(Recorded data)
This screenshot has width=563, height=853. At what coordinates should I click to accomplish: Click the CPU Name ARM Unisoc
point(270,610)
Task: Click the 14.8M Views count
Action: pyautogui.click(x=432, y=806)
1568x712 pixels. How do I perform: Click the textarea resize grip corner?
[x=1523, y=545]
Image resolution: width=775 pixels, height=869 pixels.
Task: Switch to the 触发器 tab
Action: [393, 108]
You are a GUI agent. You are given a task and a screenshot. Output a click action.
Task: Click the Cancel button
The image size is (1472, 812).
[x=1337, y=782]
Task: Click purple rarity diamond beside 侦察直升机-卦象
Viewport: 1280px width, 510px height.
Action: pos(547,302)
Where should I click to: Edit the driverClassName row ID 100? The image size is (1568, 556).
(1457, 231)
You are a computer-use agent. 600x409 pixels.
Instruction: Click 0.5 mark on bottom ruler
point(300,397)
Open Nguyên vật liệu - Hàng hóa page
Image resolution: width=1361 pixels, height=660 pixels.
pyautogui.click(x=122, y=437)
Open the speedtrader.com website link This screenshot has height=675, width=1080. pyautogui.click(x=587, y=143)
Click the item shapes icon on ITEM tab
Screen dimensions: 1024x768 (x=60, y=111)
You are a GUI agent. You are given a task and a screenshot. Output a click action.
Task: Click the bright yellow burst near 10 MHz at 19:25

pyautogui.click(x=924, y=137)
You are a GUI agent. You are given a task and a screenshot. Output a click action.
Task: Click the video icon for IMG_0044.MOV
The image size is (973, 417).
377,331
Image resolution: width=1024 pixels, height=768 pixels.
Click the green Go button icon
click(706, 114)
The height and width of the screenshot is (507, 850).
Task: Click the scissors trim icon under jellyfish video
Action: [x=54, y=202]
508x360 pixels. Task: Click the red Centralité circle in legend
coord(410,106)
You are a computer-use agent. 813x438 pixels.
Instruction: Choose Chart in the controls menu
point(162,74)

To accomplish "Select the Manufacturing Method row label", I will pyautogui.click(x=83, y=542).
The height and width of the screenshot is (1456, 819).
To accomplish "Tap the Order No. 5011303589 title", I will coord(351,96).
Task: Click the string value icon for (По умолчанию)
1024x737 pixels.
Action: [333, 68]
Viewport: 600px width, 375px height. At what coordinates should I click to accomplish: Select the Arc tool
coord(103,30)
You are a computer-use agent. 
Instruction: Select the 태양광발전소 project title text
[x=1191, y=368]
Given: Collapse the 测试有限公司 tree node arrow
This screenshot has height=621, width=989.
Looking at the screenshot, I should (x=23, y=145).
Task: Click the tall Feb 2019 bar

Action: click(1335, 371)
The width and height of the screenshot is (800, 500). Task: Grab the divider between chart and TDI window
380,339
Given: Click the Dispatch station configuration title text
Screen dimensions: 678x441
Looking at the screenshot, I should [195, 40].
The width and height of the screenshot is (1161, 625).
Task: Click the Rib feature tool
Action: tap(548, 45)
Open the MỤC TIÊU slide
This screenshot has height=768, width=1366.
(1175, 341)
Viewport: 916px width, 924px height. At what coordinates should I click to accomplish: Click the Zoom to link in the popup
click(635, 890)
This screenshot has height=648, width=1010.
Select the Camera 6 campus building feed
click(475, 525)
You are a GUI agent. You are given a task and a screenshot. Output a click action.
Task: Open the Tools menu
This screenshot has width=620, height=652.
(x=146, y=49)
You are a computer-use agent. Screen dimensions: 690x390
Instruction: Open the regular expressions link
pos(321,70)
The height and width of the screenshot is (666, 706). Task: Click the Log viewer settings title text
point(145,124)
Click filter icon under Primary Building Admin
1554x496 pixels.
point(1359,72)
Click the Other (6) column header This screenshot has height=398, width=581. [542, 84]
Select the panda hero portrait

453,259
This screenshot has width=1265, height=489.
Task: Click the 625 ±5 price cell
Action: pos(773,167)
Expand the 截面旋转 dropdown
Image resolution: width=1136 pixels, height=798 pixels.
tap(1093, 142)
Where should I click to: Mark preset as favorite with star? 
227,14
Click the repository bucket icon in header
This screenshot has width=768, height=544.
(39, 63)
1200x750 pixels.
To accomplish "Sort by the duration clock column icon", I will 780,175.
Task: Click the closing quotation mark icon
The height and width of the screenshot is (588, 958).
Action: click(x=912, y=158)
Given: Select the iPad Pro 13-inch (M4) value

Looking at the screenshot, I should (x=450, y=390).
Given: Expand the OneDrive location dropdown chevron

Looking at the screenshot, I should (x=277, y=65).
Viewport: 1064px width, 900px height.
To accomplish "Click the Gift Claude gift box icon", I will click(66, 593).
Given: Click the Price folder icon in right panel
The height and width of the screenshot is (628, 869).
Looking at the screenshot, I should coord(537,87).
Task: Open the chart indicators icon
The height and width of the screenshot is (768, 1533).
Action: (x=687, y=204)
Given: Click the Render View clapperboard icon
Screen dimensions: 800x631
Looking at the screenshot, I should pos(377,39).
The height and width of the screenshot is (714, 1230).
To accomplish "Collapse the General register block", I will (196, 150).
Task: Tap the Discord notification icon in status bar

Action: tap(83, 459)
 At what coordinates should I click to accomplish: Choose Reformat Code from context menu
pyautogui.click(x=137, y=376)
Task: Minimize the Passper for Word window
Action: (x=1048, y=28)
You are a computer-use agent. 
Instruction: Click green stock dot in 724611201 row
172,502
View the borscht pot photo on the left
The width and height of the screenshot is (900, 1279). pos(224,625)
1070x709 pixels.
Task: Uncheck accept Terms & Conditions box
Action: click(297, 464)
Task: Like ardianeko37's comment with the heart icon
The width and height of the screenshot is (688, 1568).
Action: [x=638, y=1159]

ABOUT THIS EXERCISE ->
All lines above from the line with "The height and width of the screenshot is (768, 1533)." through the line with "The height and width of the screenshot is (714, 1230).", both included, are to be set down exactly, with nothing else.

RESULT FOR THIS EXERCISE ->
The height and width of the screenshot is (768, 1533).
Action: (x=687, y=204)
Given: Click the Render View clapperboard icon
Screen dimensions: 800x631
Looking at the screenshot, I should pos(377,39).
The height and width of the screenshot is (714, 1230).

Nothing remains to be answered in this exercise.